Who decides what we know, what opinions we see, what ideas we are repurposing as our own observations? Algorithms, apparently, as Google, Facebook, Twitter and the rest of the social media postindustrial complex rely on these complicated mathematical tools to determine what we are actually reading and seeing and buying.
We have outsourced our opinions to this loop of data that will allow us to hold steady at a dinner party, though while you and I are ostensibly talking about “The Grand Budapest Hotel,” what we are actually doing, since neither of us has seen it, is comparing social media feeds. Does anyone anywhere ever admit that he or she is completely lost in the conversation? No. We nod and say, “I’ve heard the name,” or “It sounds very familiar,” which usually means we are totally unfamiliar with the subject at hand.

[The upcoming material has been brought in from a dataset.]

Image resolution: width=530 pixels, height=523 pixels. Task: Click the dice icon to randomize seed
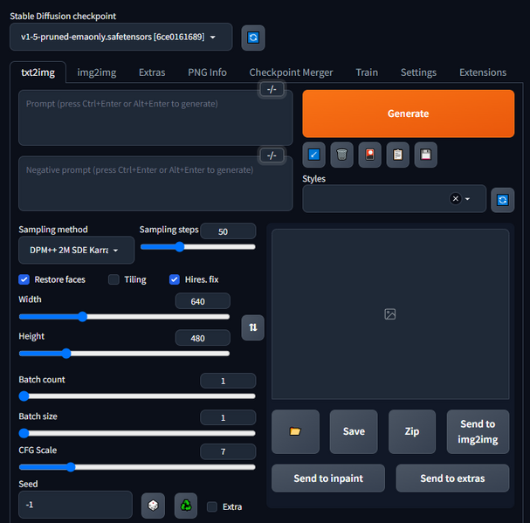click(153, 505)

There was a time when we knew where we were getting our ideas. In my eighth grade English class, we were assigned “A Tale of Two Cities,” and lest we enjoy the novel, we were instructed to read Charles Dickens’s classic with an eye toward tracking the symbolism in the text. One afternoon while I was in the library, struggling to find symbols, I ran into a few of my classmates, who removed from their pockets folded yellow and black pamphlets that read “Cliffs Notes” and beneath that the title of Dickens’s novel in block letters. That “study guide” was a revelation.

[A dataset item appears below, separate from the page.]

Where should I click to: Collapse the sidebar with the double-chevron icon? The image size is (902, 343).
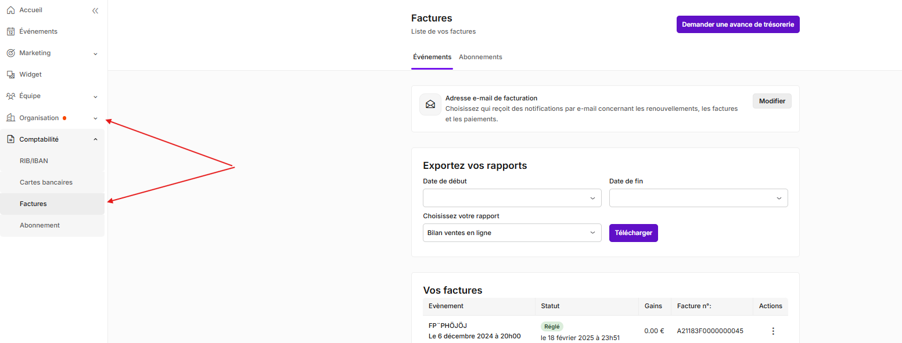(x=95, y=10)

Here were the plot, the characters, even the symbols, all laid out in paragraphs and bullet points. I read the Cliffs Notes in one night, and wrote my B paper without finishing the novel. The lesson was not to immerse and get lost in the actual cultural document itself but to mine it for any valuable ore and minerals — data, factoids, what you need to know — and then trade them on the open market.

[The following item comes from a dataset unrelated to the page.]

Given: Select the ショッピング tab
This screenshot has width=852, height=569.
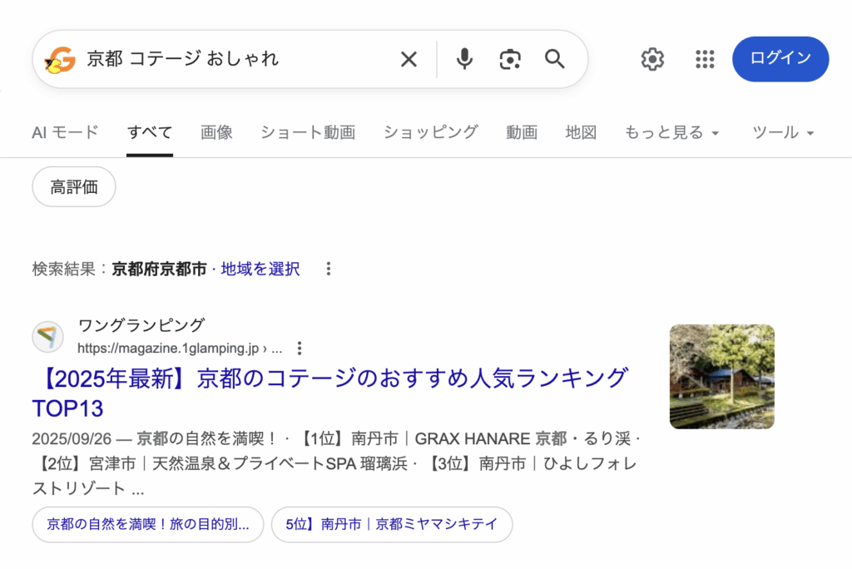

With the advent of each new technology — movable type, radio, television, the Internet — there have been laments that the end is nigh for illuminated manuscripts, for books, magazines and newspapers. What is different now is the ubiquity of the technology that is replacing every old medium.
The information is everywhere, a constant feed in our hands, in our pockets, on our desktops, our cars, even in the cloud. The data stream can’t be shut off. It pours into our lives a rising tide of words, facts, jokes, GIFs, gossip and commentary that threatens to drown us. Perhaps it is this fear of submersion that is behind this insistence that we’ve seen, we’ve read, we know. It’s a none-too-convincing assertion that we are still afloat. So here we are, desperately paddling, making observations about pop culture memes, because to admit that we’ve fallen behind, that we don’t know what anyone is talking about, that we have nothing to say about each passing blip on the screen, is to be dead.